The Chinese economy was coming apart. Huge differences in prices gaped between interior cities close to rural sources of supply and coastal conurbations.
Fearing an imminent collapse, at the end of 1947 the US State Department proposed an Economic Aid Program for China. Even without any realistic prospect of reform on the part of the nationalist regime, the China Aid Act passed in January 1948 providing $275 m for cotton, petroleum, food, construction goods imports and $125 m in military aid. The Nationalists were disappointed that it was not larger. But American experts did not think that the regime could actually transport more aid to the frontline. And the grant of $275 m was twice the foreign exchange reserves on hand in the summer of 1948.
By Jan 1948 with prices doubling every two months Chiang Kai-shek himself was panicking. The Generalissimo ordered an immediate halt to any new bank credits. Though the ban was officially maintained for three months, banking went underground. In June 1948 wholesale price inflation in Shanghai hit a new record at 260 percent in one month. The black market price of gold trebled and the money stock was doubling monthly.
It was time for desperate measures. On August 19 1948 the regime introduced a new currency. The Gold Yuan notionally backed by 0.2217 centigram of pure gold was to be exchanged for existing currency at rate of $3m CNC to one GY. The total Gold Yuan issuance was to be capped at $200 million with 40 percent backing with gold, silver and forex. Given the shrunken real value of the CNC currency in circulation at the time (the huge surge in inflation meant that a large quantity of money in circulation actually had a shrinking real value), that was not an unreasonable target. To ensure that the new currency retained its purchasing power, all prices were to be frozen at their converted rates as of August 19 1948. To ensure that the Central Bank had enough reserves to back the currency, all private holdings of gold, silver and forex were to be surrendered. The regime’s fearsome secret police were mobilized to enforce the new currency regime and the declaration of all foreign exchange. $170m in assets were surrendered in Shanghai alone. As Chang remarks: “For Six weeks Shanghai was more or less terrorized into a state of monetary equilibrium”. (80)
But outside Shanghai the regime’s writ no longer ran and the entire exercise was doomed to failure if it could not close its deficit and stop the new issuance of currency. Predictably the effort at stabilization failed. By October the circulation of Gold Yuan was 8 times the prescribed amount. Panic buying ensued and traders refused to sell at fixed prices. In one week at the end of 1948 prices increased elevenfold.
This Pathe newsreel from the end of 1948 give a sense of the atmosphere of Weimar-style panic.

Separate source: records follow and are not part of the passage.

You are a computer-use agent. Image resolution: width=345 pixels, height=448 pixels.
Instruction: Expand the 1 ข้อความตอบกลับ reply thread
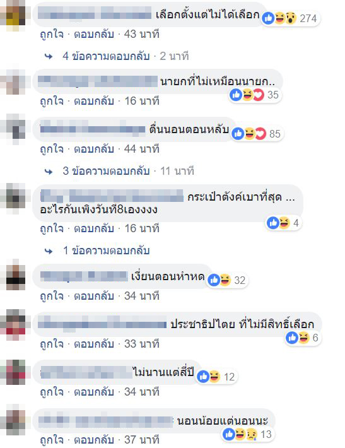pyautogui.click(x=106, y=251)
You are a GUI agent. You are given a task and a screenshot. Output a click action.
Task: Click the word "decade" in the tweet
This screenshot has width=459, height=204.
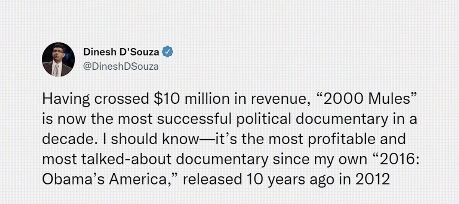(x=67, y=139)
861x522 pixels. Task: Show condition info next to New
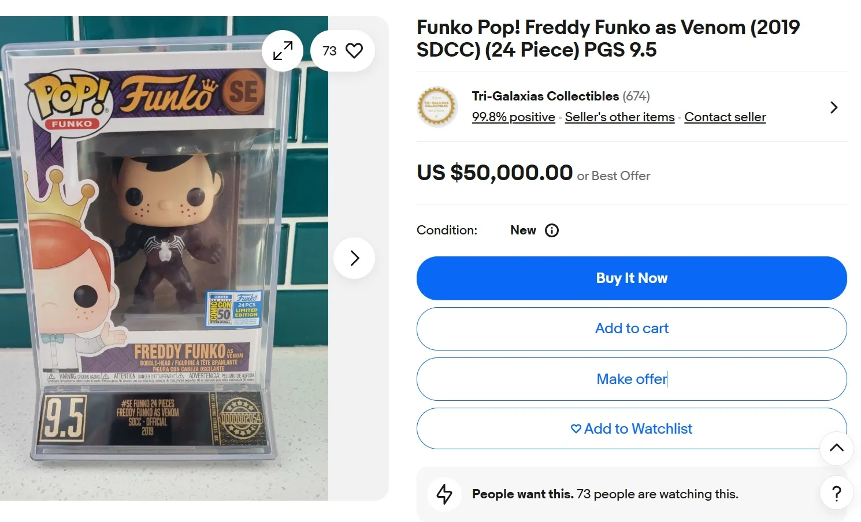[x=552, y=230]
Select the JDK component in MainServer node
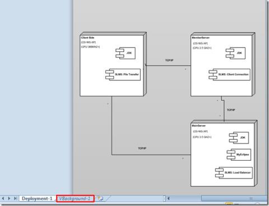269x206 pixels. click(239, 138)
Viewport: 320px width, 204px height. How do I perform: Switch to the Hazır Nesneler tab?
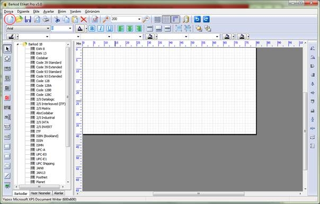point(40,193)
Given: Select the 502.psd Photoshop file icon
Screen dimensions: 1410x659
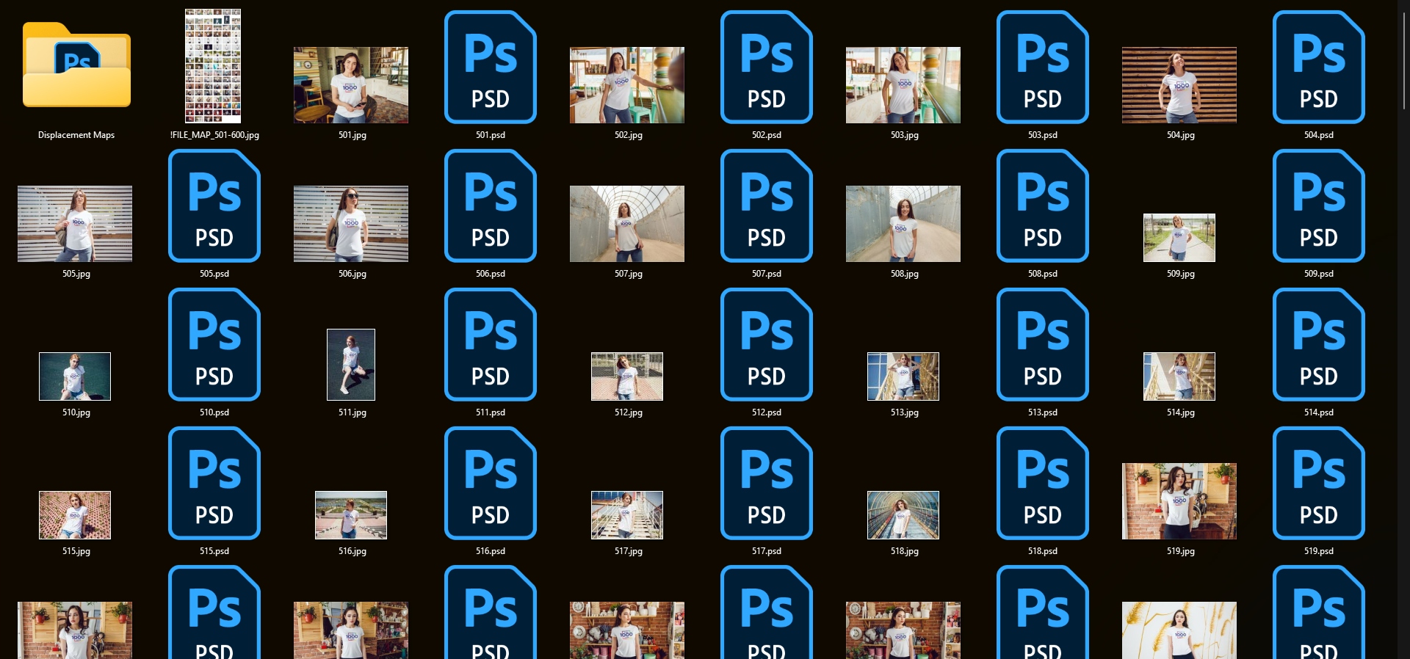Looking at the screenshot, I should (766, 68).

In November 1948 in an act of bravado, with foreign reserves of no more than $190 m in hand (compared to $850 m in December 1945), the central bank offered to make the Gold Yuan fully convertible into gold.
But the population were no longer willing to cooperate. Organized gangs of unemployed workers put in applications to convert. When the government responded by restricting the amount that could be converted, in early December a crowd of 60,000 desperate people mobbed the state banks in Shanghai. There was rioting and dozens were killed.

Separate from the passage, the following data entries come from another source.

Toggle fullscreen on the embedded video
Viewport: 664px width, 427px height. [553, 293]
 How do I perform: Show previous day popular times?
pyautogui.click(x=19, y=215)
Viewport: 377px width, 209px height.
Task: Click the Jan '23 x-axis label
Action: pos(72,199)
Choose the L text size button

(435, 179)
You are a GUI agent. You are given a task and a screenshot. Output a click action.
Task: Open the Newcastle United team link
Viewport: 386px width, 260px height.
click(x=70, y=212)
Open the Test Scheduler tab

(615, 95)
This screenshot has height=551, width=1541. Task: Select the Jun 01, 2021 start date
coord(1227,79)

Henri Cartier-Bresson captured the chaos in Shanghai in this remarkable image taken in December 1948 https://www.moma.org/collection/works/105310
In the second week of February 1949 Chiang Kai-shek resigned and went into exile on Formosa and Amoy, taking a large slice of the remaining gold reserves with him. On the eve of the communist entry into Shanghai in May 1949 the exchange rate had depreciated 40 fold since March and the price of rice had risen 451 times in 2 months.